→ Provided text
— begin —

What Diversity, Equity, & Inclusion Mean for Teaching

Dr. G.T. Reyes joined us at the 2018 Leading Educators Institute to share his perspective on the "why" behind diversity, equity, and inclusion and what they mean for teacher practice.  Dr. Reyes argues that we need to dismantle systems and structures that were designed to exclude in the first place to create schools where all students can succeed.

More About Dr. G.T. Reyes

Settling in modern-day East Oakland, which is ancestral land to the Huichin Ohlone, Dr. G.T. Reyes is a community-engaged scholar-artist-organizer.  His work is grounded in a commitment to the empowerment of young folks, teachers, school leaders, and cultural workers to value their ancestral traditions while radically imagining and building capacity in ways that can transform their own realities. As an Assistant Professor in the Educational Leadership for Social Justice program at California State University, East Bay, he recognizes and honors the native Yrgen land where the city of Hayward settles upon while seeking to be an active part of cultivating a program that has liberatory potential and power within local communities.  His approaches to educational leadership and critical research is rooted in socio-cultural traditions that decenter whiteness and coloniality.

— end —

→ Supplied material
— begin —

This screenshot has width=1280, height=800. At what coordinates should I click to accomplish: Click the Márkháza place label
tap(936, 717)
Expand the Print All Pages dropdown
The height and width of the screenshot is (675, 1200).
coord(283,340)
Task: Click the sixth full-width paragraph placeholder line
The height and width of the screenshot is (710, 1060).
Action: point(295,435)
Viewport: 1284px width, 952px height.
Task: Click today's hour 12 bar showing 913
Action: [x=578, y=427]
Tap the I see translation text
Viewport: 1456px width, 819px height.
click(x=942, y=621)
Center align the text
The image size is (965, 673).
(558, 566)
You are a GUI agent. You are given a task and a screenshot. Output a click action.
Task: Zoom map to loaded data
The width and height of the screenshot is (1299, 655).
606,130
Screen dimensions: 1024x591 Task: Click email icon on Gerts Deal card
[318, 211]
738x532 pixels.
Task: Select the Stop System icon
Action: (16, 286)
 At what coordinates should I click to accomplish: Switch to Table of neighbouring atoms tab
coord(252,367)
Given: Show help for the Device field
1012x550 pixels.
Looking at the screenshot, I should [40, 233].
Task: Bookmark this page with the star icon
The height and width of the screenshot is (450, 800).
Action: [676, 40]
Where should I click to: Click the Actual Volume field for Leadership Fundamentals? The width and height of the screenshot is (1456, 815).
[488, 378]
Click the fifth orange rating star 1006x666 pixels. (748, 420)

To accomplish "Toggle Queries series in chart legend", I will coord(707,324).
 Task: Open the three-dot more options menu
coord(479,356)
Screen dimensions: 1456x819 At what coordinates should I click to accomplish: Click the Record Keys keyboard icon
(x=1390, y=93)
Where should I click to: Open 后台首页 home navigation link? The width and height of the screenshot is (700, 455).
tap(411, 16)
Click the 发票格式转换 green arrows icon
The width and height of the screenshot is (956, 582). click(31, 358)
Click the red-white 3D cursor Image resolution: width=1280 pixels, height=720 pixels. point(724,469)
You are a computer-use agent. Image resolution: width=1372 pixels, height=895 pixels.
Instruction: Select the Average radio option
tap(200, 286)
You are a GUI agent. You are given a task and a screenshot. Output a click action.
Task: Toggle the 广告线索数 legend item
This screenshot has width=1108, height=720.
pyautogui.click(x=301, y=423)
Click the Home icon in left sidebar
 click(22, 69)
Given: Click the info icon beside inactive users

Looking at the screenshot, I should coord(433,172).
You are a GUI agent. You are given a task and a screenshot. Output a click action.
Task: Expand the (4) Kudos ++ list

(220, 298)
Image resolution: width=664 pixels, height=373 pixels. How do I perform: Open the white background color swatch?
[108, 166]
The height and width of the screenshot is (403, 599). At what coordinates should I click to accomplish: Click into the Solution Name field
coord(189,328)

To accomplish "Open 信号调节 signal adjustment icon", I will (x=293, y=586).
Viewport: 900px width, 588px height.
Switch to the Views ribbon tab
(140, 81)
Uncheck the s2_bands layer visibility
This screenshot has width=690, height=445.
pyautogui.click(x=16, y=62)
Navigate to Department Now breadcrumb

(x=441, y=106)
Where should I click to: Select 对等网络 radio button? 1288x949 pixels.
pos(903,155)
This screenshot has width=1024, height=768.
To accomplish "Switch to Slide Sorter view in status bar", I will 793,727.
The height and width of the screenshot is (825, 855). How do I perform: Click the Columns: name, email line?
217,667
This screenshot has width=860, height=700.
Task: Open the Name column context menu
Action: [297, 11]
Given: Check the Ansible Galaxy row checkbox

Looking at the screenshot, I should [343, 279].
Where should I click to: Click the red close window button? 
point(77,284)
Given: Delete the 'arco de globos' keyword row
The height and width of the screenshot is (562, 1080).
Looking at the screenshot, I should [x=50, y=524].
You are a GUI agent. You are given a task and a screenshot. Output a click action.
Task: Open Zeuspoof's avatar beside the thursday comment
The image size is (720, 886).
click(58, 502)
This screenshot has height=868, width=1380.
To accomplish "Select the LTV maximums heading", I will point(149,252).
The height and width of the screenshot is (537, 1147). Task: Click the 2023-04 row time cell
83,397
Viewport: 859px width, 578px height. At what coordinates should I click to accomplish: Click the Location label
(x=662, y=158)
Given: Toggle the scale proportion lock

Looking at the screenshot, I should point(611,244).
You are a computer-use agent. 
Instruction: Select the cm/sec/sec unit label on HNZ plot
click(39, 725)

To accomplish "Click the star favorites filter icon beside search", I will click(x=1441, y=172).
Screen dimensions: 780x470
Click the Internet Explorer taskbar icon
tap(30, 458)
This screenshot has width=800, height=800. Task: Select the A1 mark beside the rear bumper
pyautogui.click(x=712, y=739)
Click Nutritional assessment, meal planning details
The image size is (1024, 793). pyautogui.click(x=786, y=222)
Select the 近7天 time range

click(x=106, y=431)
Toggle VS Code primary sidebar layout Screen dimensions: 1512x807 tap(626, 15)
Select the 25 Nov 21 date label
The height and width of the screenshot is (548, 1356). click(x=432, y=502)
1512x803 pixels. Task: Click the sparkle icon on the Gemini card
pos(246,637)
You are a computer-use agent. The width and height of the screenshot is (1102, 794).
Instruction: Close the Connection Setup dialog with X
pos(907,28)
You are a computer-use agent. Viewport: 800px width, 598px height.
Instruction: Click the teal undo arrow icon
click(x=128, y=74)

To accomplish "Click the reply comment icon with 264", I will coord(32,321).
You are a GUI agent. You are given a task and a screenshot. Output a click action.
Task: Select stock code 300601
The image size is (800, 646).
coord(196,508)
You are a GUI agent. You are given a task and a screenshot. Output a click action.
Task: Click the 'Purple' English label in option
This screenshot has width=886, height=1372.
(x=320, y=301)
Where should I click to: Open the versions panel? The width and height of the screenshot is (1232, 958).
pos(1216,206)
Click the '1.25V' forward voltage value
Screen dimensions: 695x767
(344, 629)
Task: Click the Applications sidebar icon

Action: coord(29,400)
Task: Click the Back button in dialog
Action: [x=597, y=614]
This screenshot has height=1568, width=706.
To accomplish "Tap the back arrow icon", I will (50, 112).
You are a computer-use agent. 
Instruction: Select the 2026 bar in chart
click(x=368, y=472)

— end —

→ Set exercise 1
List the groups whose empowerment Dr. G.T. Reyes's work is committed to, according to the text on diversity, equity, and inclusion in teaching.
→ Set exercise 2
Carry the text on diversity, equity, and inclusion in teaching forward from its final sentence.

→ Final result 1
- Young folks
- Teachers
- School leaders
- Cultural workers

→ Final result 2
He has worked as a teacher and school leader in K-12 schooling, as an educator and organizational leader in youth development, and as a teacher education and teacher development scholar in higher education.  Some of his work as a public intellectual and community-engaged scholar investigates Critical, Humanizing, Culturally, and Politically Determined pedagogies and teacher development; Principled, socioculturally-grounded, values-centered, purpose-driven educational leadership and organizational development; Participatory Action Research and problem of practice inquiry; Art, digital media, and Hip Hop as critical race counter-storytelling; Critical, anti-oppressive, and humanizing frameworks of social and emotional learning; and English Language Arts as liberatory education.

In addition to his work at Cal State East Bay, he is a founding school designer for the forthcoming Homies Empowerment Community High School.  He completed his Post Doctoral Fellowship from Stanford University and his Ph.D. in Language, Literacy, Society, and Culture in Education at the University of California at Berkeley.